Türkiye ve Azerbaycan iki devlet, fakat gerçekten tek bir millettir. Acılarımız da, sevinçlerimiz de birdir. Erzurum’da, Azerbaycan adına ne yapılsa azdır. Bizi üzen ise, Ordusunun yetişmesiyle Ermeni çetelerinin katliamından kurtulduğu için her yıl bayram yapan şehrin, Rus’u yendiği, Gâvurboğan muharebesini yok hükmünde görmesidir! Gâvurboğan Mahallesi ismi iade edilmelidir ve bu mahalleye, -daha önce önermiştik-, bir zafer anıt dikilmelidir…
Türk Silahlı Kuvvetleri'nin 9. Genelkurmay Başkanı Orgeneral Fevzi Mengüç’ün “Gâvurboğan muharebeleri” başlıklı yazısını, bu atmosferde, bir kez daha tarihe not düşmek ve ikaz mahiyetinde yayınlıyoruz:
“Osmanlı-Rus seferlerinden en mühimi 1854-1856 yıllarında cereyan etmiş ve bu sefer zaferimizle neticelenmiştir.
Kafkasları işgal eden Ruslar Doğu Anadolu’yu 1828’den beri tehdide başlamışlar ve zaman zaman ilk hedef olarak daima Erzurum’u seçmişlerdir.
Doğu Anadolu’da Erzurum kalesinin askeri, iktisadî ve siyasî önemi yüzyıllar boyu daima en önde yer almıştır. Bu keyfiyet bugün de böyledir, gelecekte de böyledir ve asla değişmeyecektir.
1854’de Rus orduları doğudan hudutlarımızı aşarak Kars’a ve Kars’tan sonra asıl hedef olan Erzurum’a ilerlemeye başlamışlardı. Diğer Rus kuvvetleri de Romanya üzerinden Tuna’ya yönelmişlerdi. Biz burada yalnız Doğu Anadolu harekât sahasındaki hadiseleri anlatacağız.

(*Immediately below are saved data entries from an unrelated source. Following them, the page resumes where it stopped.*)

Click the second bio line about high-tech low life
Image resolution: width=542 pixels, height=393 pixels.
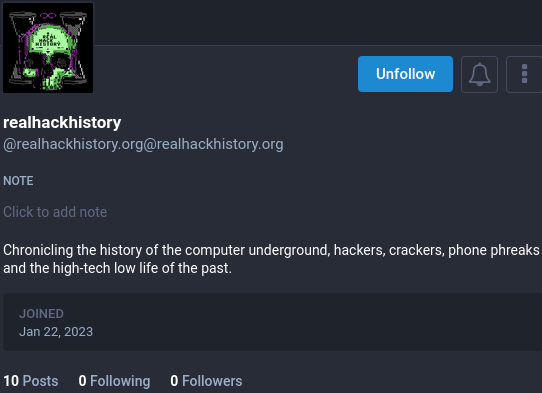pyautogui.click(x=118, y=268)
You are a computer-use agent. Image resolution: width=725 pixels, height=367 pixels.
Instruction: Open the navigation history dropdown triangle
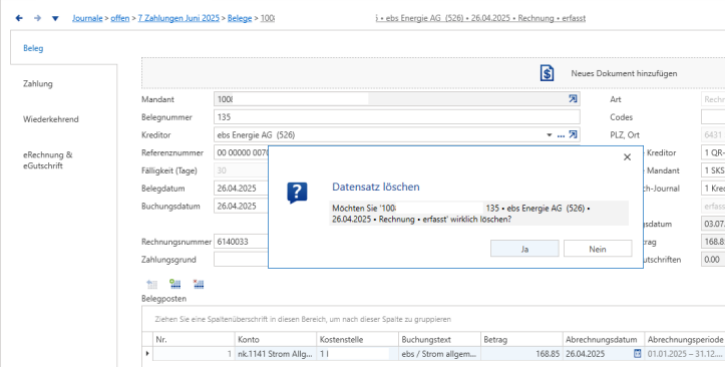[x=55, y=18]
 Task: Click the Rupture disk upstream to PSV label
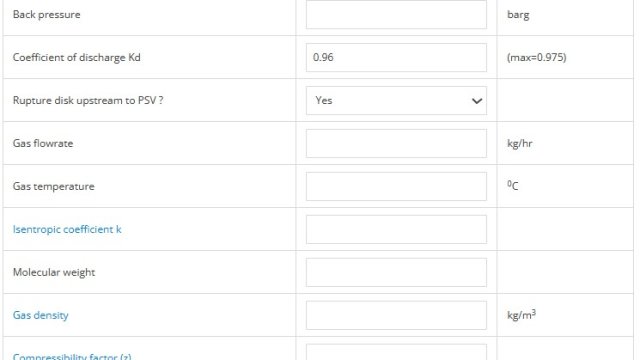[x=88, y=100]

Erzurum’a ilerleyen Rus ordusuna mensup bir fırka (tümen) Abdurrahman Gazi Türbesini tahrip ve buradaki Erzurum kalesine hâkim tepeleri işgal ettikten sonra gece karanlığında Toprak tabyaya iki taburunu yaklaştırmıştı. Ermeni kılavuzlarının yardımı ile Toprak tabyanın zayıf tutulan kısmından şehrin güneydoğusunda ki Hasan Basri-i Ülya ve Hasan Basri-i Süflâ mahallerine girmeye muvaffak olmuşlardı. Rus askerleri burada Rabia Ana’nın kümbetini ve üst kısmını tahribe ve gece yarısı evlere saldırmağa başlamışlardı. Mevsim sonbahar, hava karlı ve soğuktu.

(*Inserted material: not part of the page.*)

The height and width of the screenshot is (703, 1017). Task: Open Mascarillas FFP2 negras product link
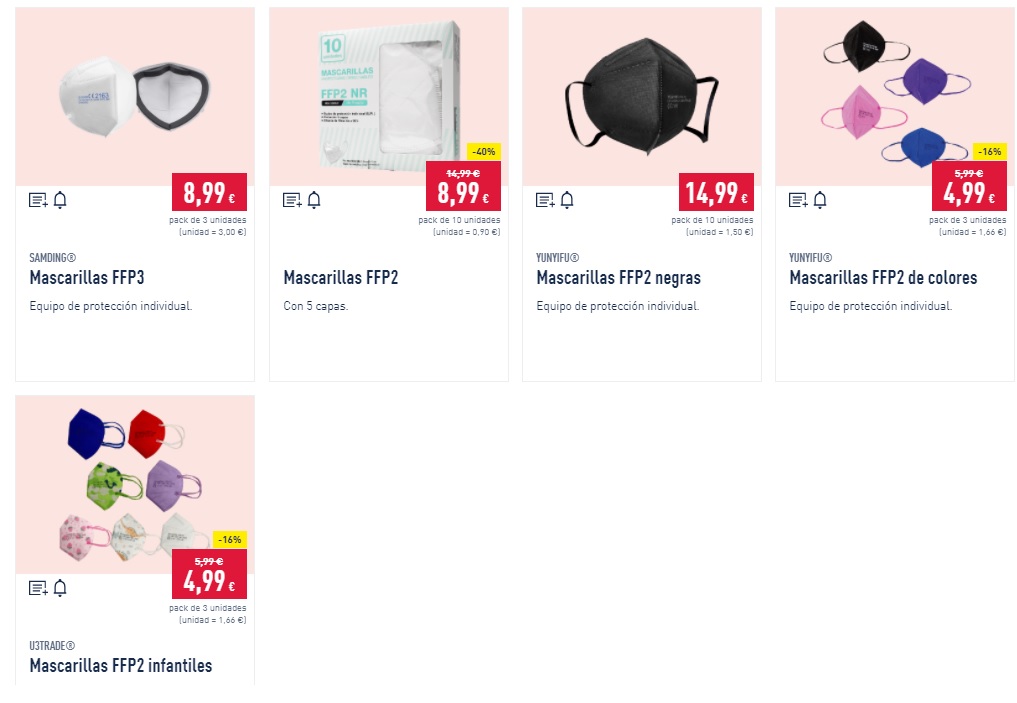coord(619,278)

Gecenin karanlığı içinde bu beklenmedik durum karşısında iki mahalle halkı gece yarısı evlerinden fırladılar. 7 yaşında çocuğundan 70 yaşındaki ihtiyarına kadar, kadın erkek ellerine geçirdikleri sopa, kazma, baltadan başka, bıçak, kılıç ve eski sistem şeşhane tüfekleri ne kadar ne buldularsa bu iki Rus taburunun askerlerine saldırdılar. Gün doğuncaya kadar devam eden bu kanlı savaşta iki Rus taburunun hemen yüzde 90 ‘ı katledildi veya yaralandı. Geriye kalan ancak birkaç yüz kişi Abdurrahman Gazi sırtlarına doğru, canlarını güçlükle kurtarmak suretiyle kaçabildi.
Güneş Erzurum’un doğusundaki bu iki mahalleyi aydınlattığı zaman Hasan Basri deresinin içinde ve kenarlarında binlerce Rus ölüsü yatmakta ve bunların arasında kadınlarımızdan, erkeklerimizden genç ve ihtiyar bir kısım şehitlerimiz de bulunmakta idi. Zayiatımız Ruslara nazaran yüzde on nispetinde ve azdı.

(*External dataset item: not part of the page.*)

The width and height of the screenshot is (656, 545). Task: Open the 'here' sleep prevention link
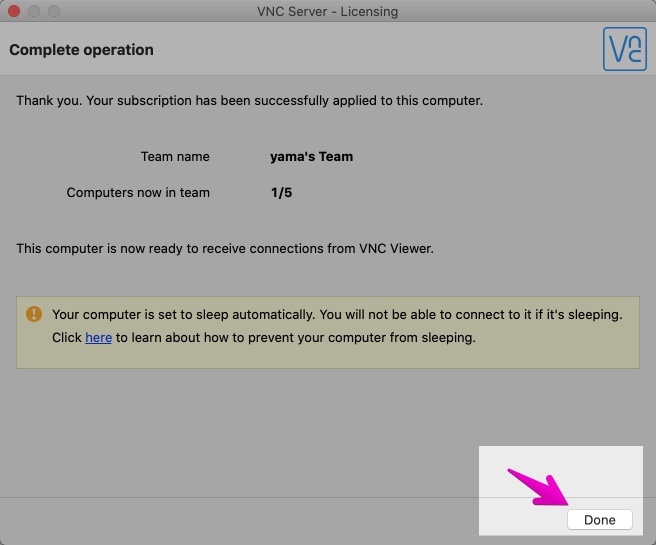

Kanlı olduğu kadar şanlı olan bu savaşı kazanmış ve Erzurum’un mübarek topraklarına Rusların ayak basmasına mani olmuştuk. Hasan Basri deresi Rus ölülerinin çokluğu yüzünden o gün saatlerce kanlı sular halinde akmıştı.
Ruslar bu kanlı savaştan sonra ikinci bir teşebbüse geçmişlerse de tabyalarda ki askerlerle beraber döğüşen halkımızın kahramanca mukavemetleri karşısında yine muvaffak olamamışlardır.
Bu sırada Rumeli’deki Rus orduları da mağlubiyete uğradığından Erzurum karşısına gelen Ruslar Erzurum’a tekrar taarruzdan çekinerek, geldikleri istikamette doğuya doğru çekilmeğe mecbur olmuşlardı.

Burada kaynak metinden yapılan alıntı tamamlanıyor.